I mercati sono diventati più sofisticati. Ne avevamo già parlato all’interno di approfondimenti riguardanti le classi e i campionati delle altcoin, indicando la necessità di smetterla di considerare le altcoin tutte uguali. Sono entrati sul mercato investitori molto sofisticati, che guardano anche ai sottostanti e che puntano in modo più elaborato.
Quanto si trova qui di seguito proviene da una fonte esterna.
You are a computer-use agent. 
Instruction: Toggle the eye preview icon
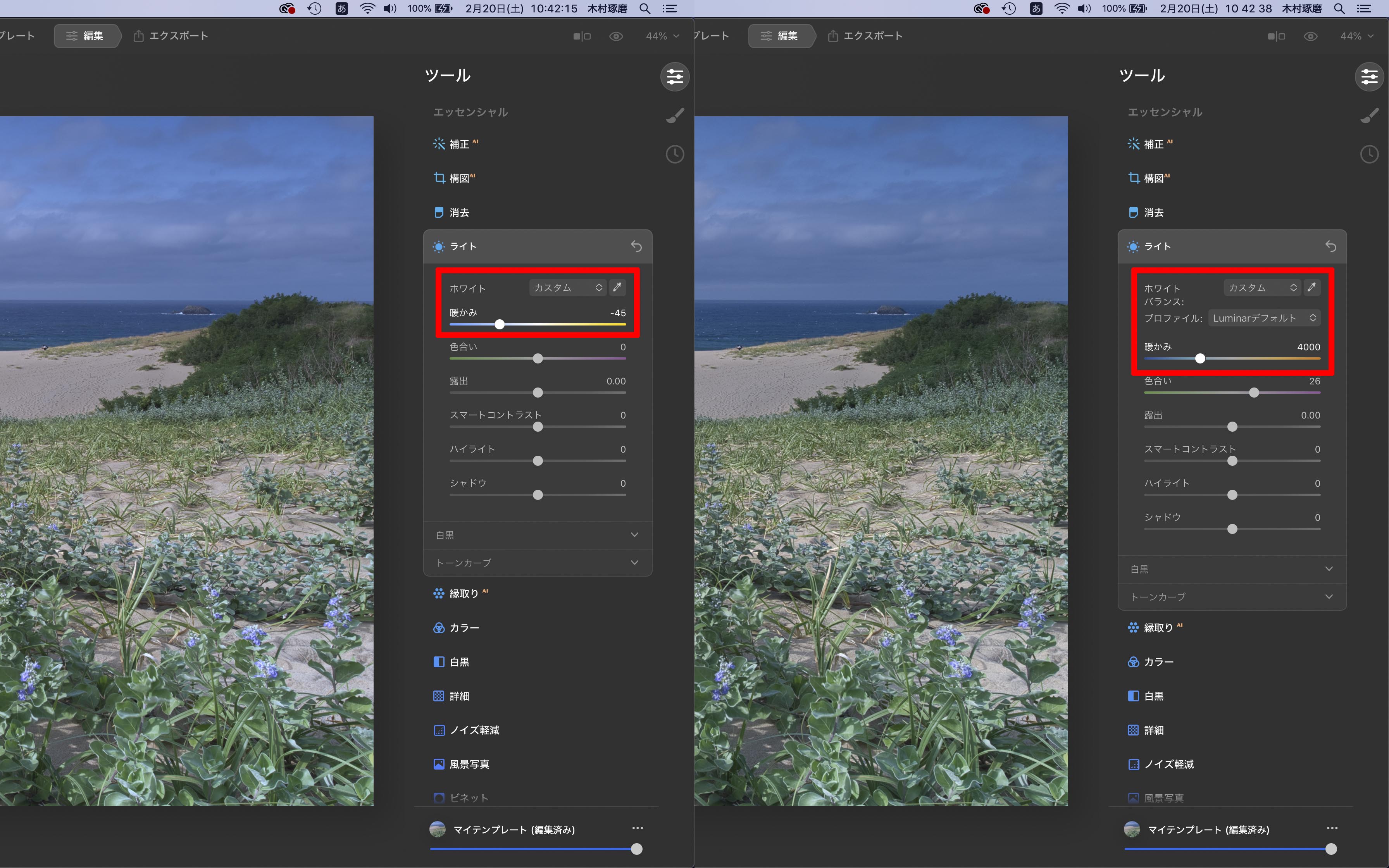(x=616, y=36)
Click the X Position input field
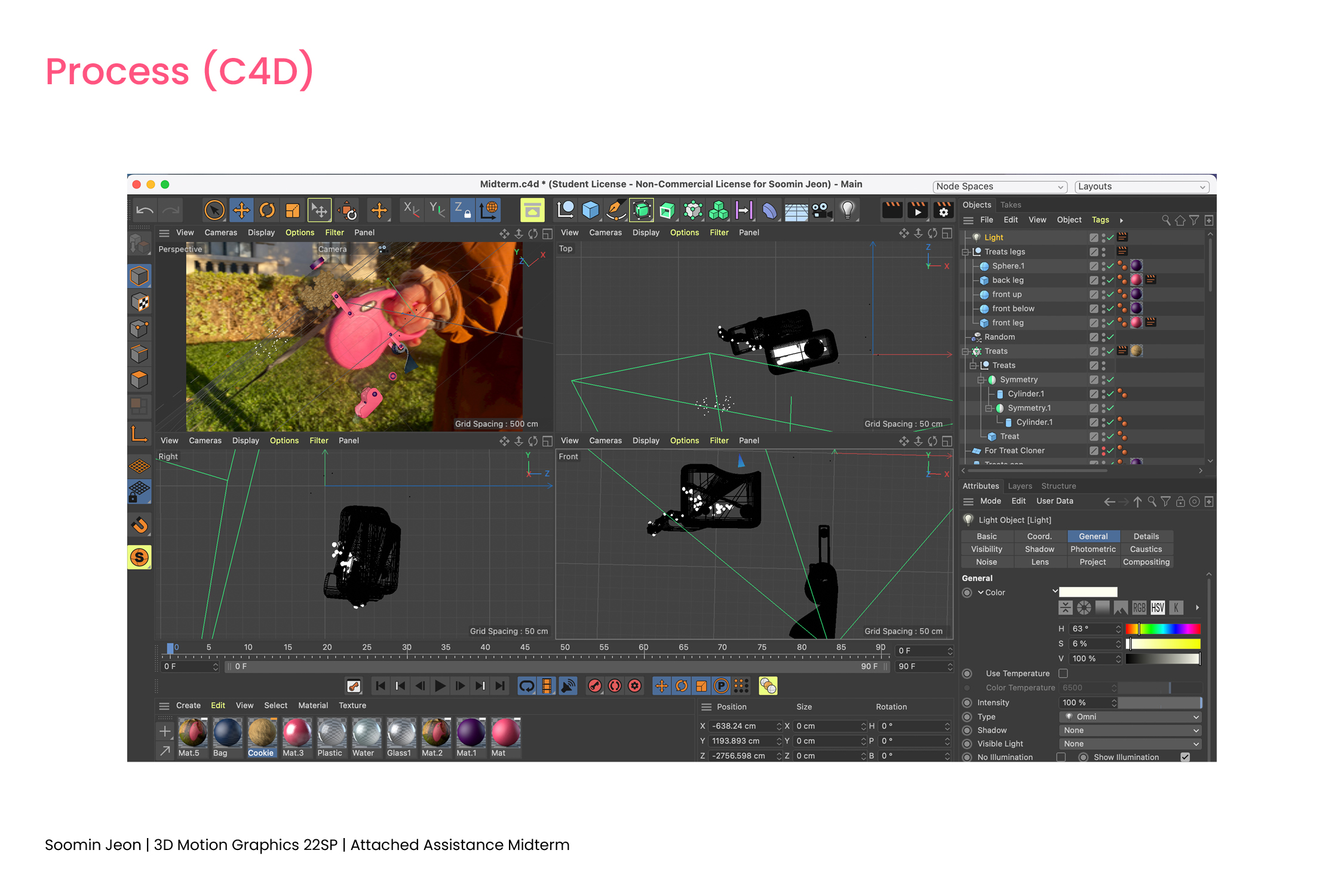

I modelli di revenue dei protocolli si sono fatti molto più sofisticati. Prima c’erano al massimo buyback e aggiunte di utilità a questo o quel token. Ora si parla più concretamente di revenue da spartire con i detentori dei token – vedi l’ultima proposta di Aave in tal senso – e probabilmente ci avvicineremo a ampie falcate a un modello di simil-azionariato. A contribuire a questa svolta ci saranno anche gli allentamenti promessi da SEC. Prima indicare il token come fruttifero grazie alla condivisione delle revenue era un piano perfetto per finire sotto inchiesta (sarebbero security, più o meno). Ora ci aspettiamo invece grandi aperture da parte di SEC.

Chi favoriscono? Quei token che rappresentano protocolli che hanno effettivamente ricavi, ovvero che hanno utenti, ovvero che hanno sistemi per far pagare i propri servizi.
Le crypto come azioni e (in parte) rivali
Ultimo punto di quella che sarà una serie di approfondimenti sul tema. Il mondo azionario si sta tokenizzando. Anche se in via indiretta, ci sono ottime probabilità che titoli azionari finiscano in DeFi, un po’ come è successo a BUIDL di BlackRock.
Qui il discorso è più complesso: i fondi e le azioni tokenizzate sono ancora gestiti – non potrebbe essere altrimenti – come prodotti che possono essere acquistati e venduti soltanto da soggetti identificabili. E dunque non in DeFi.
In questo senso l’innovazione sarà “poca”, almeno per chi preferisce le infrastrutture più decentralizzate.
È vero però che ci saranno intermediari (come fa Ethena con BUIDL) che investiranno in titoli tokenizzati e offriranno al tempo stesso token che li replicano, utilizzando tali asset tokenizzati come sottostante. Questo, anche indirettamente, offrirà agli investitori puramente crypto accesso a tanti titoli che prima erano inaccessibili.
Questi titoli probabilmente competeranno con le crypto. Il che non vuol dire che le crypto mid e small cap saranno per sempre senza speranza, ma piuttosto che avrai comunque alternative e anche possibilità che prima non avevi.
Questo condizionerà, ancora una volta, il mondo crypto. E lo farà aumentando il divario tra token legati a revenue/ricavi veri e token che invece provano a scimmiottare le azioni, senza averne però la sostanza.